In Illinois, whether or not a restraining order is a public record will depend on the court where the order was filed. In general, restraining orders that are filed in civil or family courts remain under a seal, and are not part of the public record.
However, that doesn’t mean they aren’t searchable.
Most states, like Illinois, have a protection order search that allows law enforcement to see any court orders filed against a person. The only thing is that this search portal is not available for use to the general public.
However, that doesn’t mean that all restraining orders won’t show up on a criminal history check.
The question, are restraining orders public record in Illinois is a little complicated. This complete guide explains when a restraining order will show up on a public records search in Illinois, and what people can do to remove them from the record.
Are Restraining Orders Public Record in Illinois?
When asking are restraining orders public record in Illinois, the first thing that individuals should know is where the order in question was filed.
In most cases, restraining orders are seen as a civil or family issue and are thus filed in a civil or family court. This poses an interesting obstacle when it comes to actually obtaining the records.
Basically, a judge is able to seal court records if the information is not considered relevant to the public and if the information could potentially be harmful to those involved if it is made a part of the public record.
This almost never applies to criminal records because criminal records could be considered an issue of public safety, however, it does apply to civil and family court records.
Thus the vast majority of civil and family court records are sealed when the case is completed.

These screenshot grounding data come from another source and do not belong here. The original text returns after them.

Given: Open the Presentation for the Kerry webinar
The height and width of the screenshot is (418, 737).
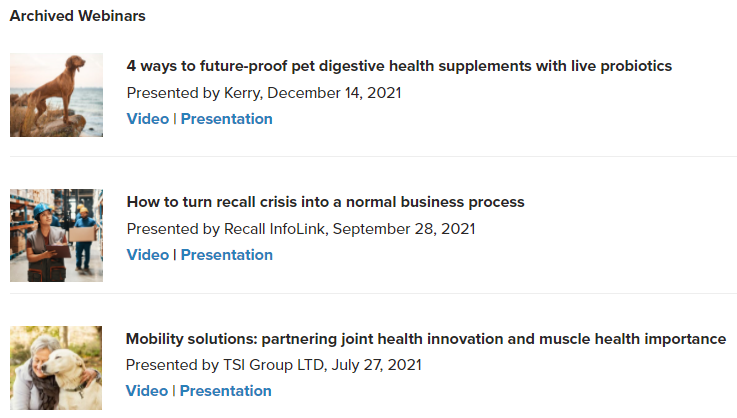Looking at the screenshot, I should click(x=227, y=118).

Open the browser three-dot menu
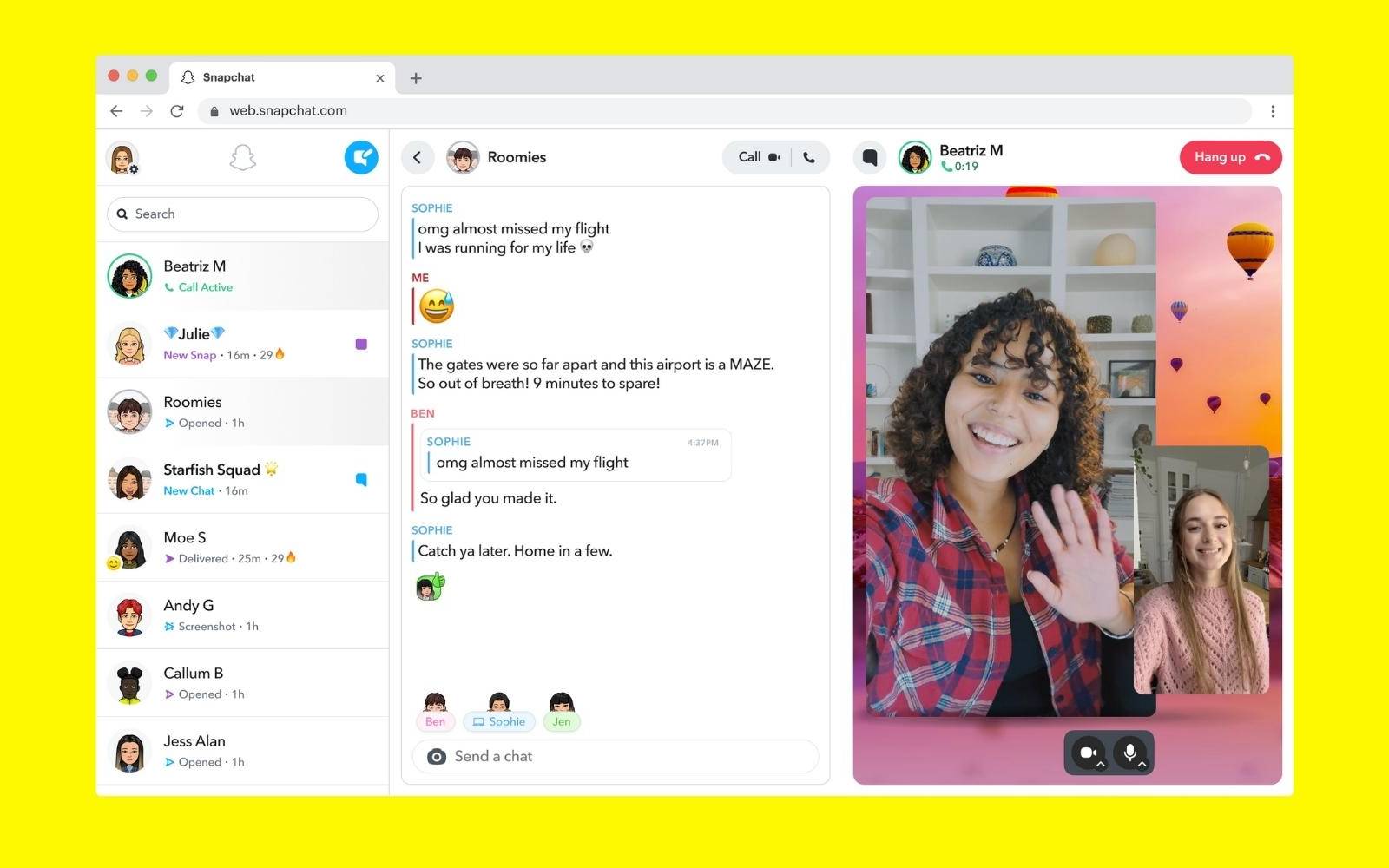(x=1273, y=111)
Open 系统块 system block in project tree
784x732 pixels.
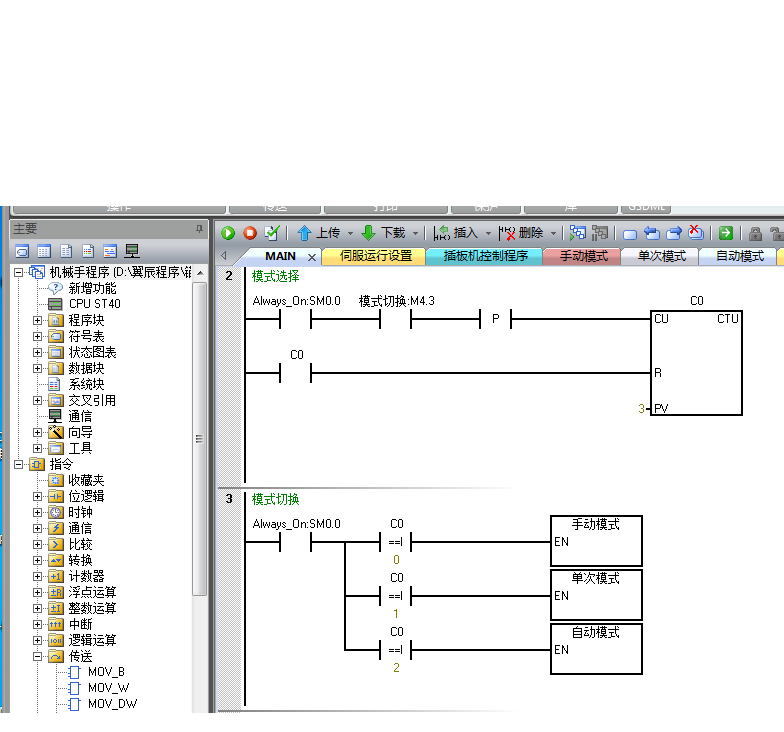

Since many restraining orders are filed by people who have family connections to the abuser, this means that only Justice Department and law enforcement personnel can access them.
Order of Protection Illinois Rules
When filing an order of protection, Illinois rules are somewhat different than many states.
While most states use the terms restraining order and order of protection interchangeably, Illinois has specific legal definitions for both of these terms. The state also uses a different additional term, a stay away order, whereas most states simply use ‘restraining order.’6
In Illinois, an order of protection is used to keep one individual away from another, in the same way, that the term ‘restraining order’ is normally used, however, an order of protection can only be filed in situations of domestic violence.3
Normally restraining order is used to describe an order that keeps one individual away from another, regardless of the circumstances. Restraining orders can be used to refer to domestic issues, disputes involving neighbors and coworkers, or issues involving stalking.
However, in Illinois, the term restraining order is not used for legal purposes. Instead, a domestic issue that would normally require a restraining order is known as an ‘order of protection’ and non-domestic issues that would involve a restraining order are referred to as ‘stay away orders.’
This may sound confusing, but the important thing to remember is that there is very little difference in the execution of these two orders. Both are used to keep one individual away from another as well as limit or prohibit contact between the individuals.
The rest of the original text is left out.